__Problem statement__
Only the text of the entries below should appear in your exact transcription; leave out every picture.

__Records for this task__
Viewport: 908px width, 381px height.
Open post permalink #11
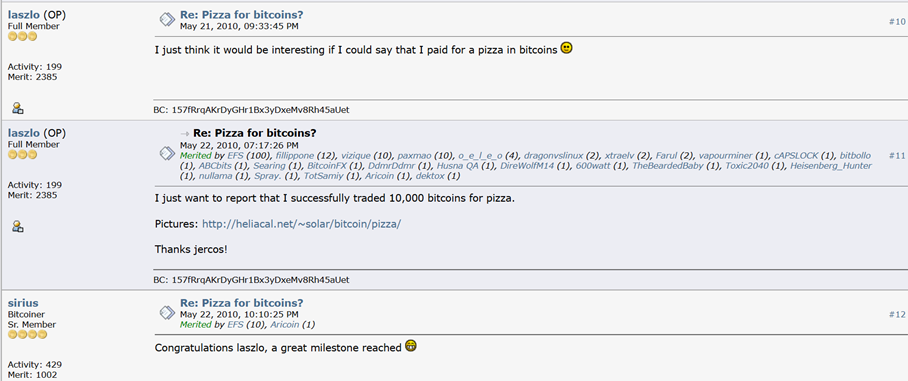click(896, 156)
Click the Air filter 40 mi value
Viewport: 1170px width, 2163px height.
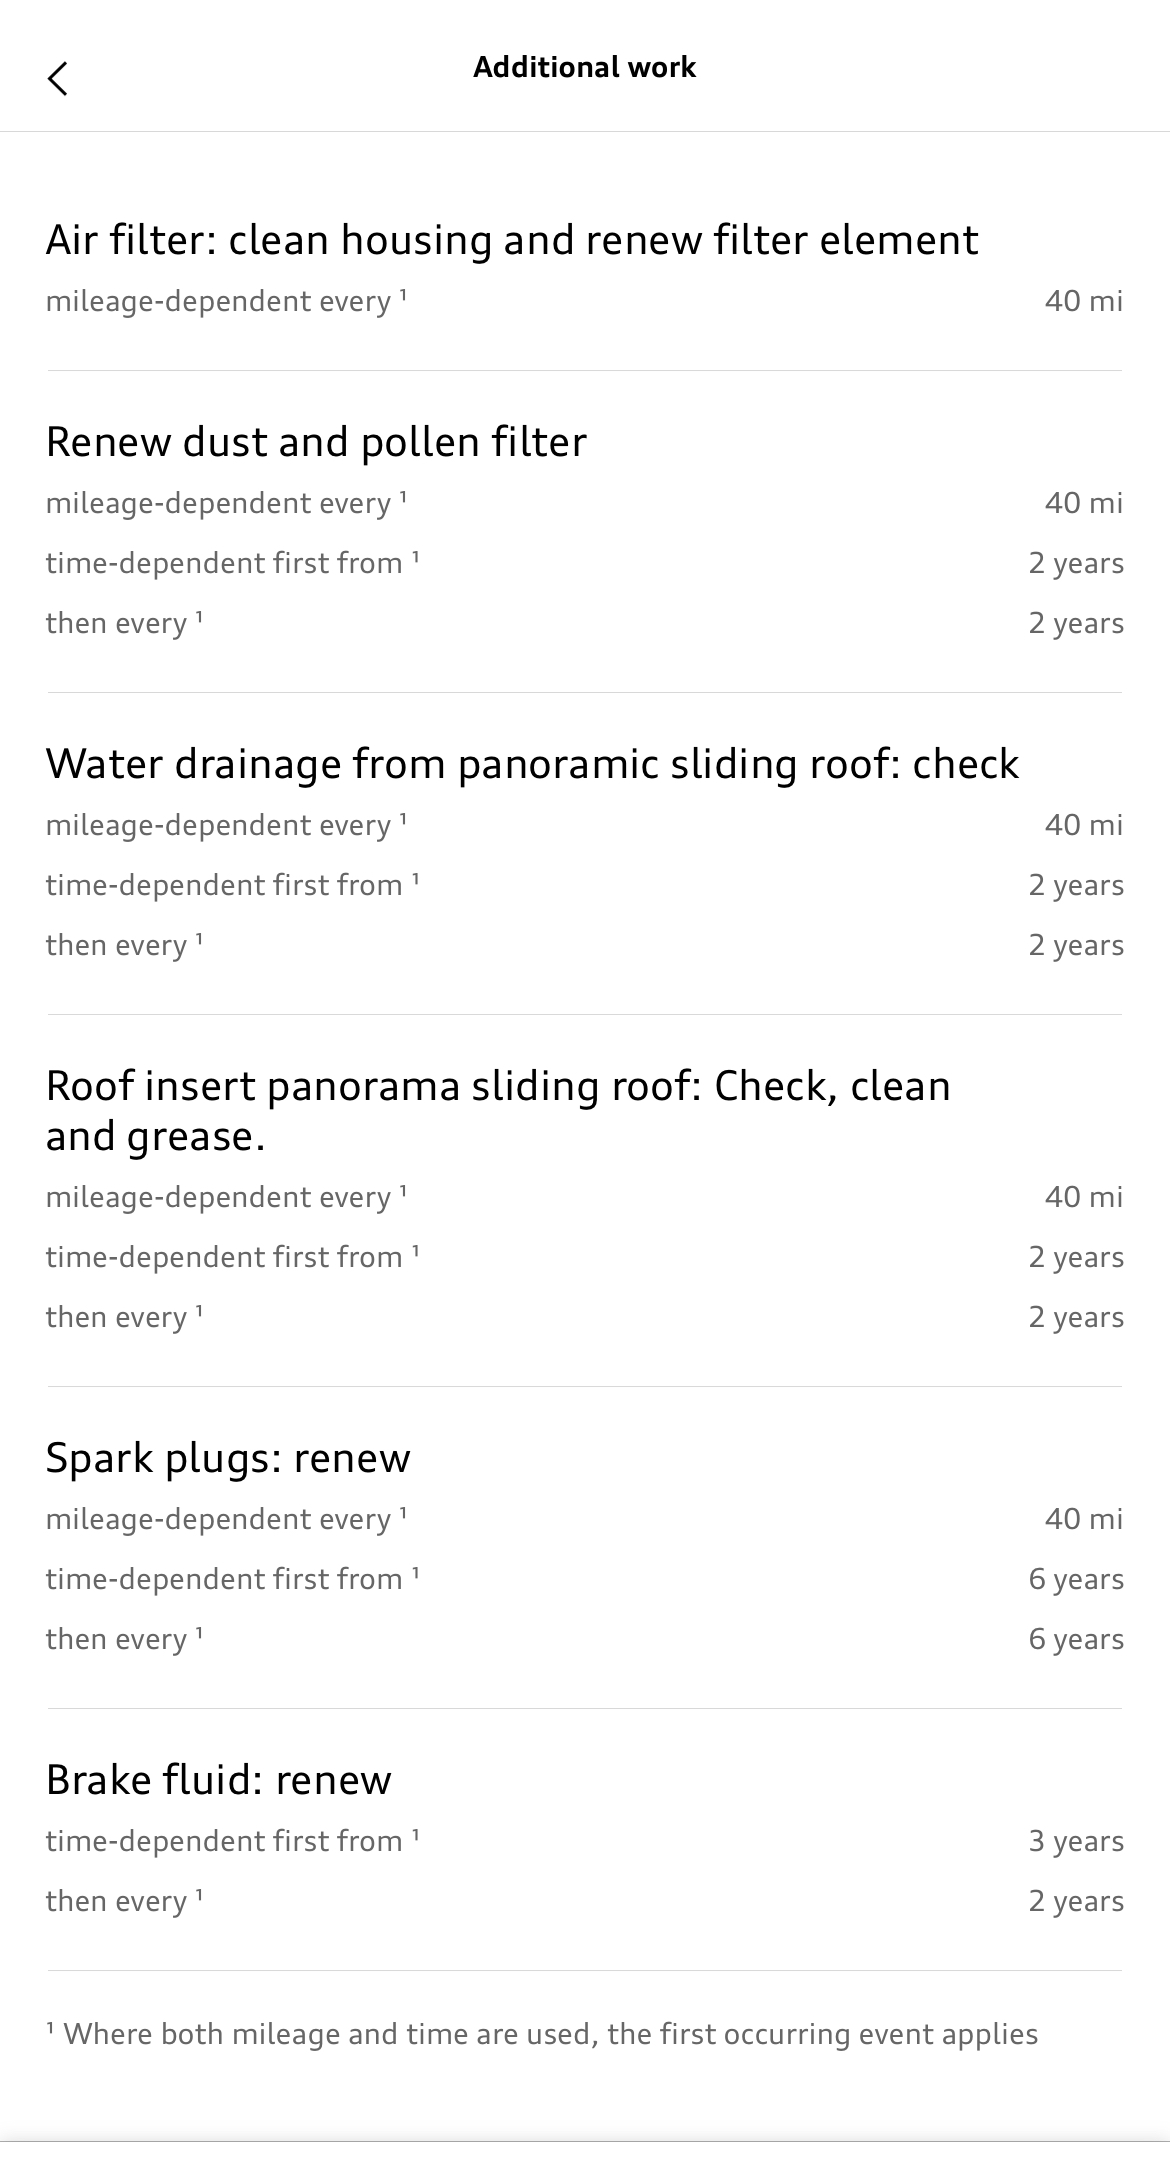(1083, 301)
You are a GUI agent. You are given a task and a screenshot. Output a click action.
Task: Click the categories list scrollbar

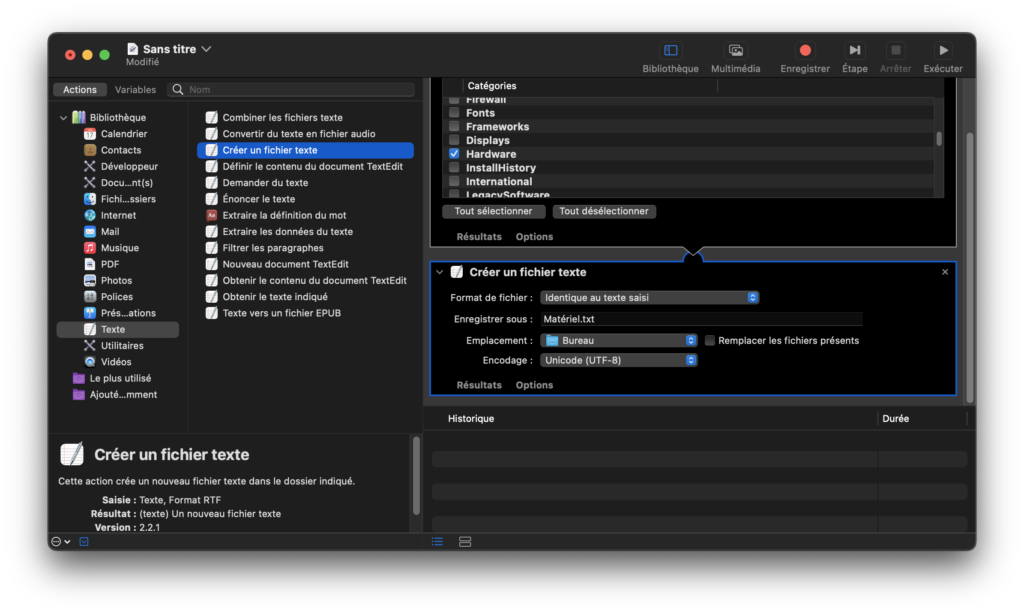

__Task response__
Viewport: 908px width, 381px height.
Open post permalink #11
click(896, 156)
Click the Air filter 40 mi value
Viewport: 1170px width, 2163px height.
(1083, 301)
You are a GUI agent. You are given a task and a screenshot. Output a click action.
Task: Click the categories list scrollbar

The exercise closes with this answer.